I am a cynic about “true love,” doubting that it exists—at least in the sappy-movie sense. The only “true love,” I sometimes say, is that of the Creator for His Creation. We humans are too fickle and self-serving to carry it off.
And, yet, something has happened in our neighborhood that makes me re-think whether true love can be found here on this earth.
There is a couple down the road from me (we’re in a rural area). They are in the latter-half of their eighties and have lived out here all their lives. We will call them “Mama” and “Daddy,” for that has been their main identity the vast majority of their lives.
These are kind, warm people. When my mother lived out here, they reached out to her in a kindness that she will never forget.
Their Son was born with severe disabilities over sixty years ago and has never seen nor heard so far as can be told. He has lived his life in a completely helpless state with no sign of recognition and few, infant-like, responses. His food must be specially-prepared; baby food, if you like. His care is total—he must be turned and washed and diapered.
Mama and Daddy were told those decades ago that their baby would never pull out of this state and that he should be institutionalized for the duration of his life. That life would not be long, the doctors said.
Mama and Daddy refused. This was their child; God had sent him to their charge. They would care for him. And care for him they did—for sixty three years now. His care at home has been impeccable.
Mama’s and Daddy’s “plight” as we outside of their circle see it, is unthinkable to most of us. I have heard whispers that their chosen path was a “waste,” that their confinement with this man-child was to no avail. I confess I have had some of these thoughts—hence, I refer you to my opening statements about the dearth of “true love.”
It appears that over the years Mama and Daddy have carved out a routine for themselves. Daddy worked until retirement twenty years ago, so the daily care of Son fell to Mama. Daddy was willing help while he was at home; and after his retirement he was able to help her more. They managed their lives by rarely going anywhere together. They rotated church attendance, for example. One would be at church while the other was on duty at home; the next week the roles would reverse.
There are neighbors who would sometimes “sit” with Son while both parents took a brief respite; but this was not often, and Mama would not hear of a “stranger” coming in to watch over her child.
The other night I was invited to some friends’ house for a convivial evening. During that time I learned some things about this family. For one thing, I was told that Son was in the process of dying and that a hospice worker was in attendance in the home.

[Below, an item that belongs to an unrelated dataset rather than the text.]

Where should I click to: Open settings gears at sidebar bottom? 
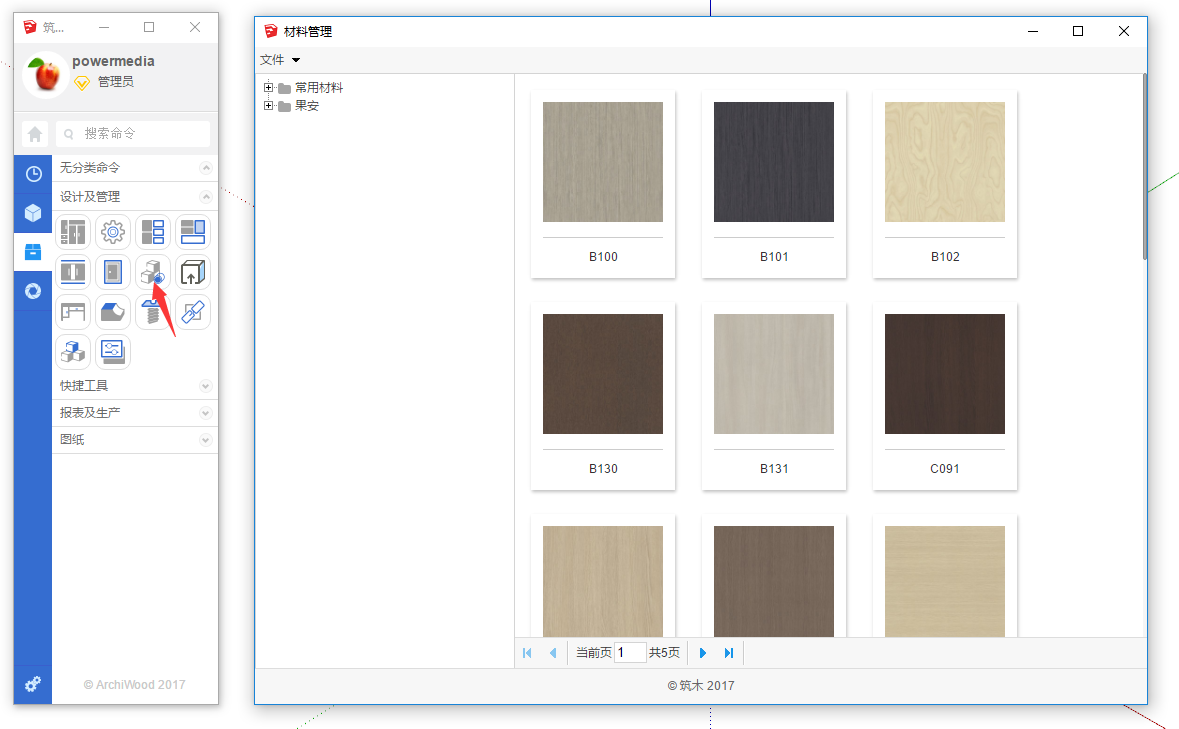(x=33, y=684)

I confess that across my mind flashed the thought that if Son passed, parents would at last have some time for themselves. I especially thought of Mama homebound all those years without a real social life.
My friend continued with even more distressing news, however. Daddy, it seems, had slid considerably into dementia. He had become forgetful and anxious, adding to Mama’s workload. They were coping fairly well within the confinement of their routine, but the hospice worker had warned that if Son passed away, the shock of this to their well-ordered world would most-probably cause Daddy to slip away mentally altogether.

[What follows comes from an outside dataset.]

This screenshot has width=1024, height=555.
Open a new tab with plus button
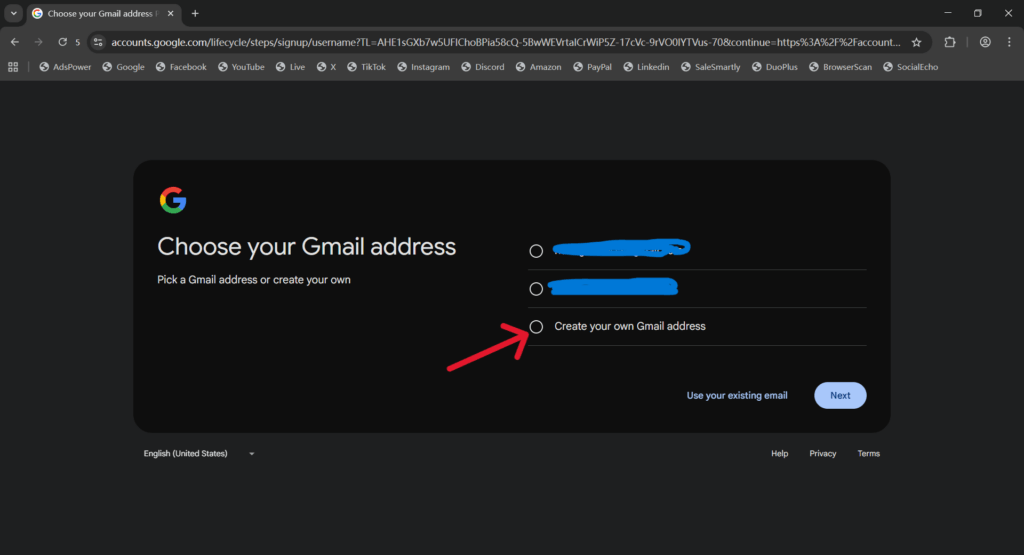(195, 13)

There goes Mama’s chance for a “normal” life. There is no way she will give his care over to another. Care-giving is all she has ever known.
As we talked, my friend told me something else I did not know. Another neighbor—someone in his 50’s who had seemed hale and hearty to me just this past summer—had been hospitalized several weeks, diagnosed with a fatal condition. He would be leaving this earth within a month or two.
Then she told me this: For over ten years now (she is unsure how many years), each Christmas morning Mama and Daddy would find a HUGE, beautifully-wrapped basket left on their front porch. It was filled with all kinds of gifts that Mama and Daddy could enjoy at home: some luxury food items, some gadgets they might like—all kinds of things, especially selected for them.
Each year the basket bore the same message, “Merry Christmas, Mama and Daddy. Thank you for loving me and taking such good care of me all these years Love, Son.”
No one knew who had been leaving the baskets…until now.
Hospitalized neighbor was helpless in his hospital bed before Christmas. Because he had to enlist the assistance of others in the annual task, it became known that he was the basket-leaver all these years. Even his family did not know.
God had sent this man to serve Son in expressing the gratitude that he could not speak for himself…amazing.
I am a stoic by nature and, yet, I cannot speak or write about this without tears.
Son died later on the night of my learning all of this.
For me this story has spoken volumes. It is about the unconditional love of parents for their child. It is about true love that recognizes a need and fills it with a basket which is the message of love and gratitude—with never a thought for recognition.
And now Son is gone, with no further need of his messenger of love…and the messenger is leaving earth as well, just as the last basket is delivered and there is no longer that need.